When we run our tests with npm run test, they pass. When we run with npm run coverage, though, some fail with this error:

'internal/modules/cjs/loader.js:58\n'  
    "const internalModuleStat = function (f) { return require('fs').internalModuleStat(f); };\n"  
    '                                                               ^\n'  
    '\n'  
    'TypeError: require(...).internalModuleStat is not a function\n'  
    '    at internalModuleStat (internal/modules/cjs/loader.js:58:64)\n'  
    '    at stat (internal/modules/cjs/loader.js:137:18)\n'  
    '    at Function.Module._findPath (internal/modules/cjs/loader.js:667:16)\n'  
    '    at Function.Module._resolveFilename (internal/modules/cjs/loader.js:967:27)\n'  
    '    at Function.Module._load (internal/modules/cjs/loader.js:862:27)\n'  
    '    at Module.require (internal/modules/cjs/loader.js:1042:19)\n'  
    '    at Module._preloadModules (internal/modules/cjs/loader.js:1296:12)\n'  
    '    at loadPreloadModules (internal/bootstrap/pre_execution.js:449:5)\n'  
    '    at prepareMainThreadExecution (internal/bootstrap/pre_execution.js:73:3)\n'  
    '    at internal/bootstrap/pkg.js:7:1\n'

What can be going on here?

CodePudding user response:

This error message can happen in many setups; it can be hard to discover what is going on in your case. Here we share a solution for our own context, with some explanation about why it worked for us and might work for you.

There is a common (although not unique) root cause to similar problems:

Something may be messing up with the values of the NODE_OPTIONS variable.

To understand what it means, see what happened to us.

A case study

nyc (the test coverage tool we use) sets an environment variable called NODE_OPTIONS. However, pkg, which we also use, depends on this variable, too. So when we run coverage, the variable is changed by nyc, and pkg gets somehow lost.
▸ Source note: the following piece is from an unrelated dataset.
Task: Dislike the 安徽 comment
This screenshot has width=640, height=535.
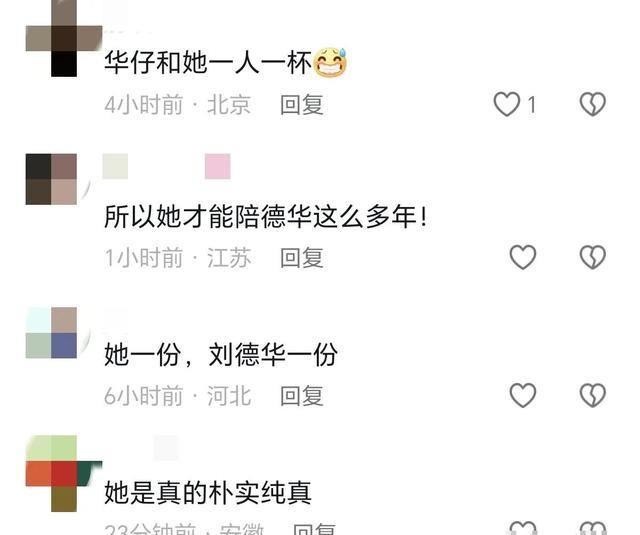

Our solution was to reset the variable before running the tests. In our case, we use Mocha, so we had a line like this in our package.json:

"scripts": {
  "coverage": "nyc --reporter=lcov --include='src/**/*.js' npm test",
  "test": "./node_modules/.bin/mocha --require @babel/register --recursive --exit",
}

We just added NODE_OPTIONS='' before calling mocha:

"scripts": {
  "coverage": "nyc --reporter=lcov --include='src/**/*.js' npm test",
  "test": "NODE_OPTIONS='' ./node_modules/.bin/mocha --require @babel/register --recursive --exit",
}

Now, npm run coverage runs nyc, which sets the variable as needed. nyc then calls npm run test, whose script cleans up the variable.

Your mileage may vary—but may be close

It is unlikely you had the very same problem we had. Yet, you may have changed NODE_OPTIONS in some other way. The problem can be something else, but I would indeed check NODE_OPTIONS as a possible culprit.